Berbeda dengan survei konvensional, pelaksanaan SKM kini beralih ke sistem berbasis aplikasi yang dikembangkan melalui kolaborasi antara Kementerian Pendayagunaan Aparatur Negara dan Reformasi Birokrasi (Kemenpan RB) serta Kementerian Komunikasi dan Digital (Komdigi). Sistem online ini diharapkan mampu menyajikan data yang lebih akurat, cepat, dan minim manipulasi.

Penerapan SKM ini membawa sejumlah manfaat krusial bagi peningkatan kinerja Kanwil Kemenkum Sulut, di antaranya: Pemetaan Kinerja, Evaluasi Periodik, Kompetisi Positif dan Transparansi Nasional.

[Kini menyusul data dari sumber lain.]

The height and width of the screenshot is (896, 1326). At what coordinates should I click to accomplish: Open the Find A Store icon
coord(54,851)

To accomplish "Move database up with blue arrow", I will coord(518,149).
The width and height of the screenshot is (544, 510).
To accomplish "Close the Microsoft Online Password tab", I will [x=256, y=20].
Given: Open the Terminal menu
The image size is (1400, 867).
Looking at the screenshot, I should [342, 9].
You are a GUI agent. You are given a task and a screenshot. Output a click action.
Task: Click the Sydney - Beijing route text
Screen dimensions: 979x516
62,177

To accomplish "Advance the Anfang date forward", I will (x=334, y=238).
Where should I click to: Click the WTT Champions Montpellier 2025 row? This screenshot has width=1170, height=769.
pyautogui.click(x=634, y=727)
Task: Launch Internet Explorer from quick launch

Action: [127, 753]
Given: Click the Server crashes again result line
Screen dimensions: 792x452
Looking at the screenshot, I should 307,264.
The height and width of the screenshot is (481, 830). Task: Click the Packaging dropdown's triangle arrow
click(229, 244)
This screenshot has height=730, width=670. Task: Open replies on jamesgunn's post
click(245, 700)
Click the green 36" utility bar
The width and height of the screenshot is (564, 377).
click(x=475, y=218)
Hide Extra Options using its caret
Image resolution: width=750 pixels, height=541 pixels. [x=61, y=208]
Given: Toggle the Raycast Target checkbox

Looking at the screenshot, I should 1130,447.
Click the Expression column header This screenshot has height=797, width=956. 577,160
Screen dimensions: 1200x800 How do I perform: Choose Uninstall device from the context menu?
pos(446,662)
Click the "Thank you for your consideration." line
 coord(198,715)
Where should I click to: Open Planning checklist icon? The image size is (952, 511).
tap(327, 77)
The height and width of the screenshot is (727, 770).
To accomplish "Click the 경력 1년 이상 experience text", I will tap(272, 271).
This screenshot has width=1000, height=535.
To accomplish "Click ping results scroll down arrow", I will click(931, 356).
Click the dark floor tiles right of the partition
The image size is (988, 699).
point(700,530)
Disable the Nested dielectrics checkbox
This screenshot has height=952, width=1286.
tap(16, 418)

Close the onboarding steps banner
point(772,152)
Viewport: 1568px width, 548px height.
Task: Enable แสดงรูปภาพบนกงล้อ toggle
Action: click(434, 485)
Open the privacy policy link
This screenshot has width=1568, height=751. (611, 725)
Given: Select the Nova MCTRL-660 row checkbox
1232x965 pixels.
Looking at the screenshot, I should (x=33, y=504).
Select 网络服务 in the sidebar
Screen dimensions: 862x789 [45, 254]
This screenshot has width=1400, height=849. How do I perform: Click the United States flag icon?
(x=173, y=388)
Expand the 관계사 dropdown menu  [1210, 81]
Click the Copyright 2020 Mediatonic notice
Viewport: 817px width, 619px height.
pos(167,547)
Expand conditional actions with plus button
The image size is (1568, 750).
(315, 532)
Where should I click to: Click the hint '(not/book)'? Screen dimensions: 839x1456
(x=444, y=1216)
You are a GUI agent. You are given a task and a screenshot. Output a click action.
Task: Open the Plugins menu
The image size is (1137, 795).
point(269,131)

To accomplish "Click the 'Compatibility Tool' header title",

Melalui partisipasi aktif masyarakat dalam mengisi SKM Online, Kanwil Kemenkum Sulut berkomitmen untuk terus berbenah. Dengan data yang transparan, hambatan dalam pelayanan publik dapat segera diidentifikasi dan diatasi, sehingga tercipta pelayanan yang cepat, tepat, dan tanpa pungutan liar di seluruh wilayah Sulawesi Utara.